Eleven teams showcased the results of their labors on Sunday afternoon in an NYU classroom before an audience and panel of judges. The evaluators included representatives from the New York State Energy Research and Development Authority, a venture capitalist, successful tech entrepreneurs and a product manager from Google.
Participants either created new projects from scratch or augmented previously existing platforms. Some were still coding on the fringes of the classroom until the minute they stepped before the judges.
The teams were being assessed on innovation, relevance and usability for disaster relief, sustainability and how much they collaborated with other projects.
Highlights included Voluntarily, a mobile app that helps volunteers coordinate their efforts, collect survey data in the field and send it back to an organization’s headquarters. It also allows the organization to analyze and view the data in a meaningful way.
Gregory Gundersen’s team further developed Q11, their text messaging-based platform meant for rapid registration and volunteer mobilization, which they’d created a couple weeks ago at another hackathon.
Gundersen had audience members take out their cell phones for a live demo, asking them to text various codes to a Q11 telephone number thereby allowing them to register for a volunteering event and check-in and check-out.
The Q11 team explained that the beauty of such a platform is that it doesn’t need an internet connection or even that strong of a cell signal.

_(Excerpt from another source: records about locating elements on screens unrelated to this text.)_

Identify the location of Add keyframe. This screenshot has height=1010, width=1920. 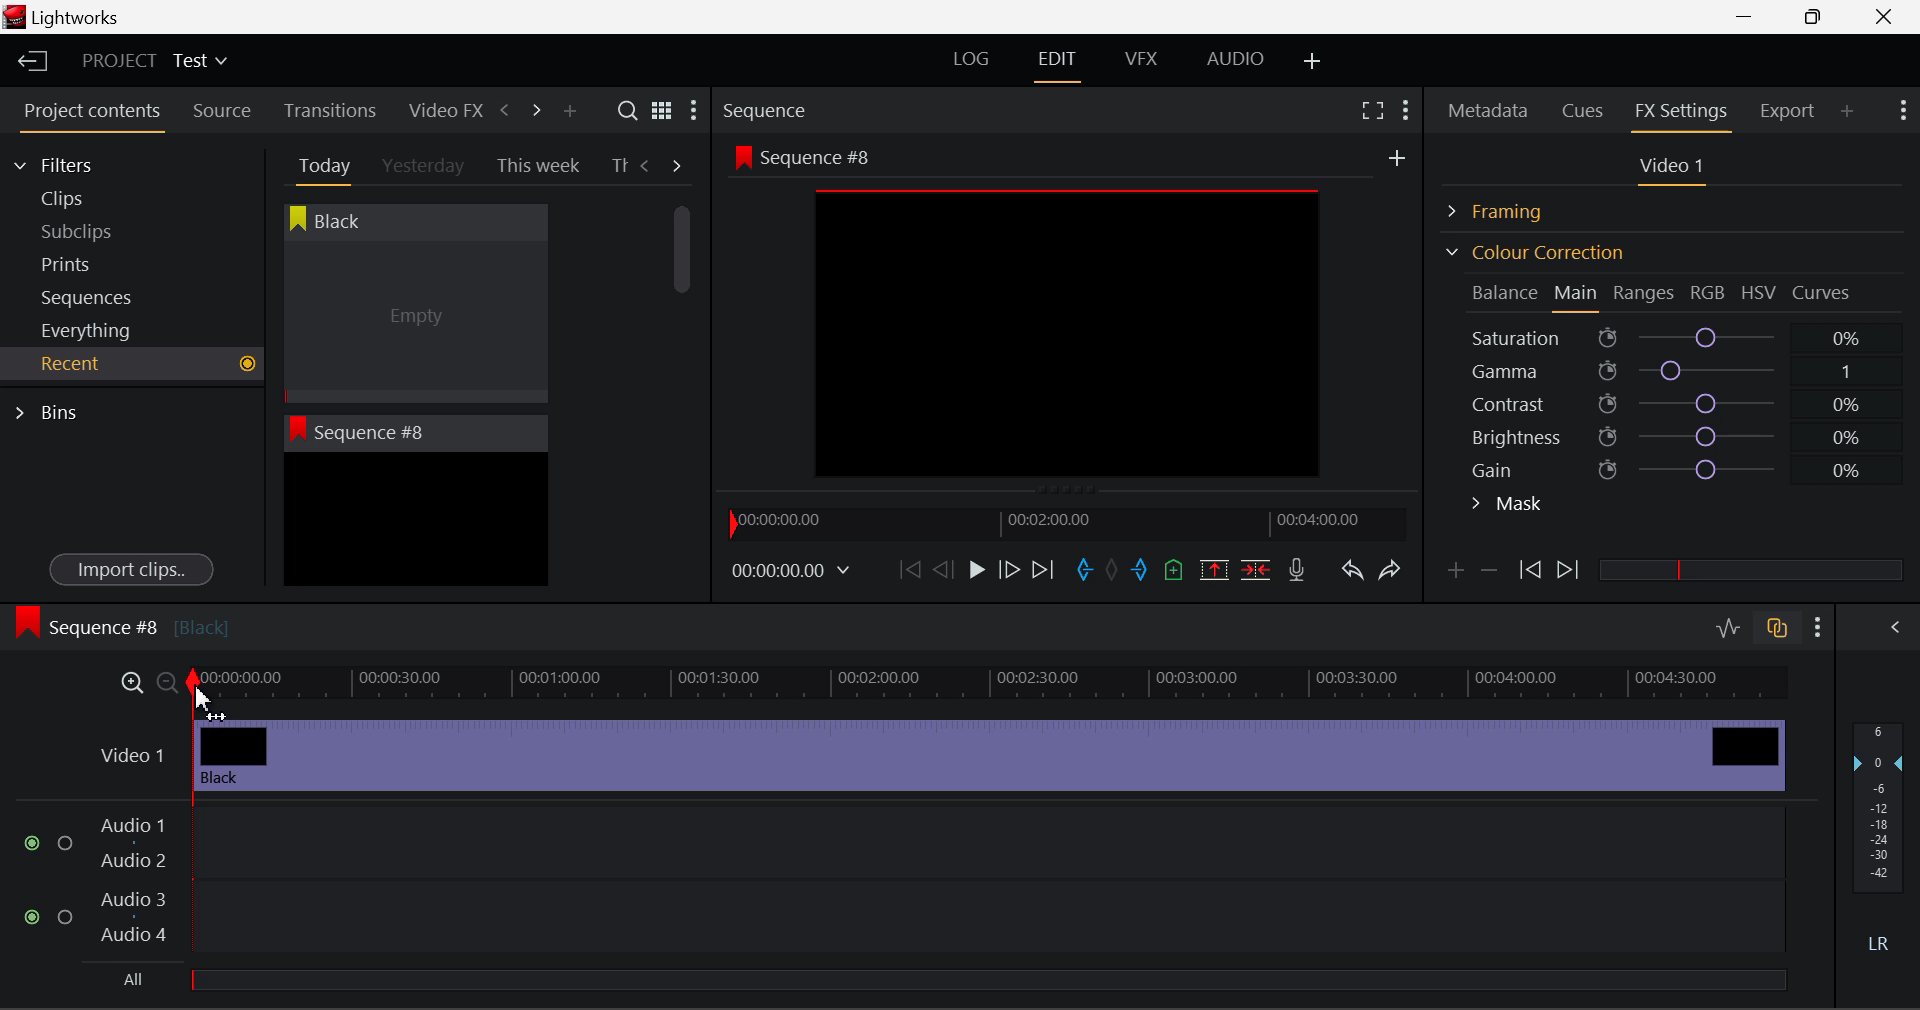
(1452, 574).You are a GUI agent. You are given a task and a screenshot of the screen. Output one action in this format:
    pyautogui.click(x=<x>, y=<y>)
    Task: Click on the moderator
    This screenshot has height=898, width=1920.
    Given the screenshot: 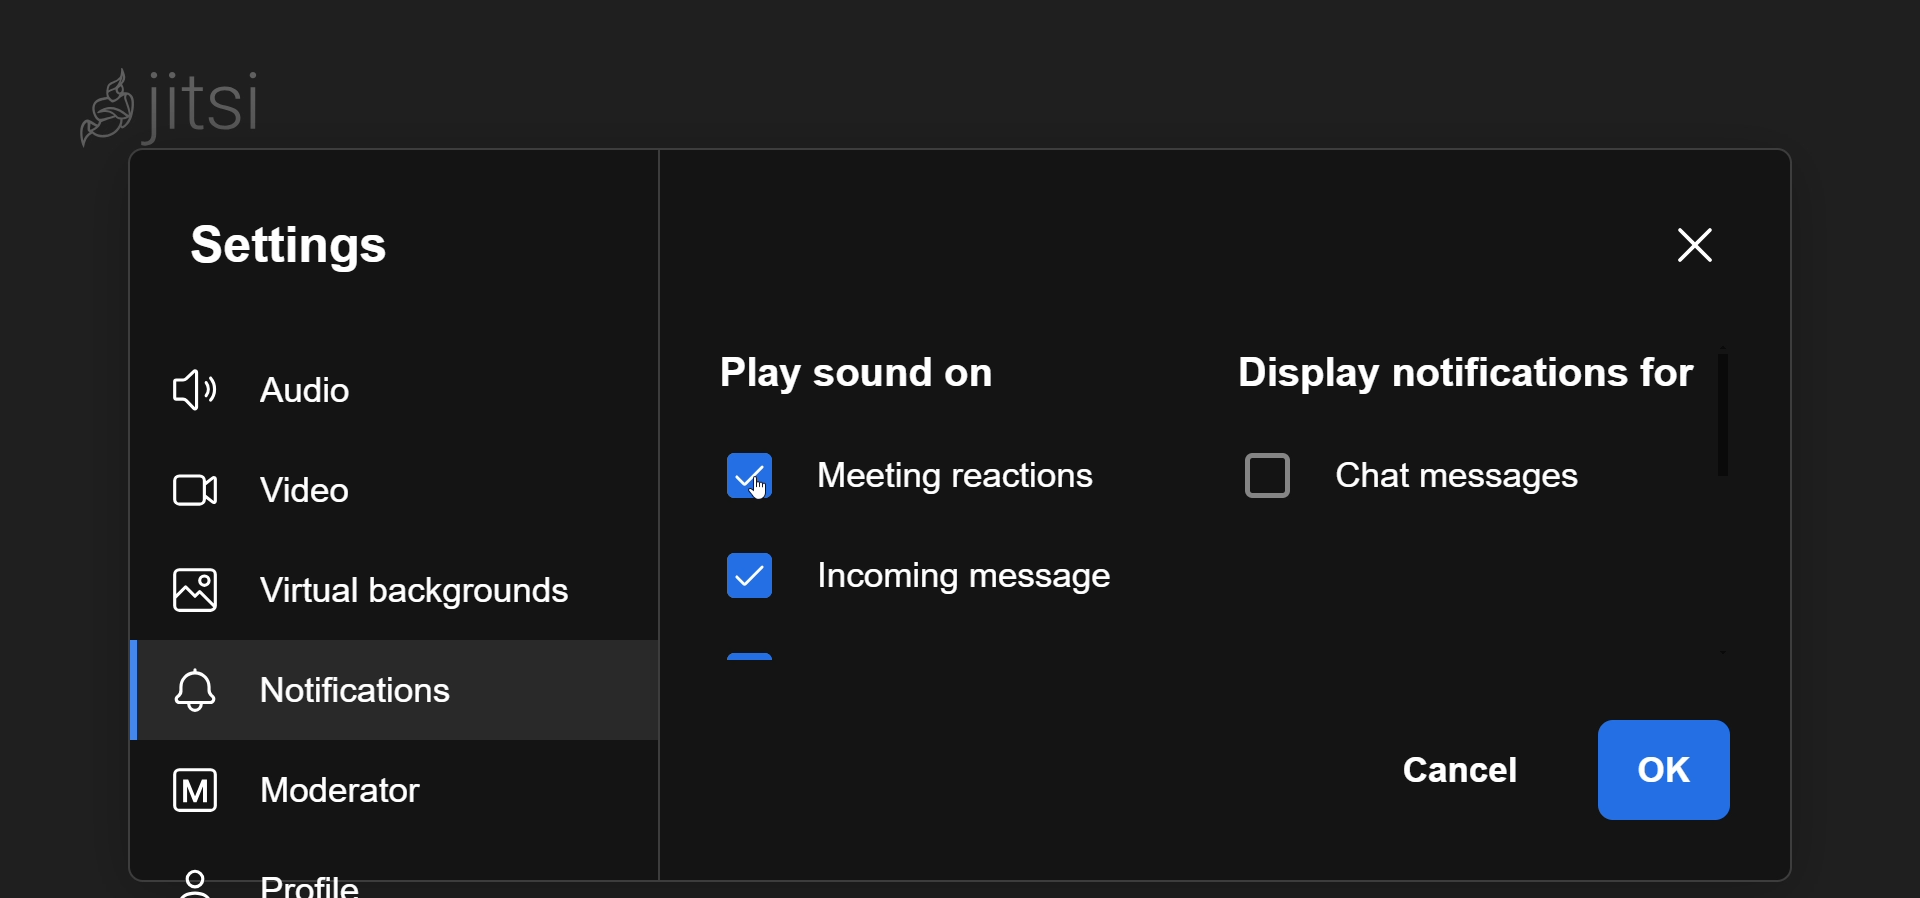 What is the action you would take?
    pyautogui.click(x=305, y=786)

Gundersen noted that they’d added the check-in and check-out features over the weekend after speaking with a FEMA volunteer who explained the importance of keeping track of volunteer hours in order to get federal funding.
An Occupy Sandy member in the audience commented that they’d been using something similar, but Q11 is more robust and definitely useful in the real world.
Eli Hayes’ team also added some new features to the Sparkrelief website. These included rapid deployment of a new disaster on the site by a user, an easier to follow color palette for icons representing various resources on the site’s global map and a blind messaging system allowing victims and volunteers to communicate with each other without divulging certain pieces of their contact information.
Hayes mentioned that his team is working with the United Way, the Red Cross and government agencies to display live, updated information about those groups’ resources in Sparkrelief’s system. He also added that the speedy disaster deployment feature was still being worked out and should be ready in the next week or so.
Voluntarily, Q11 and Sparkrelief were among five teams that won awards for their work, which included hundreds of dollars to be donated to relief agencies of their choice. Q11 and Sparkrelief also nabbed meetings with venture capitalists to whom they could pitch their projects.
At the end of the day, the room buzzed with exhausted participants celebrating and exchanging contact information with folks from the disaster relief agencies.
Dara Emru, online engagement manager for United Way of New York City, smiled as she thought back on the event.
“What I’ve really taken away from this weekend… is that the technology is all really there,” Emru said. “I think that the connections between the nonprofits and the government agencies and the technology is what really needed to happen. And I think this weekend was a great start to that.”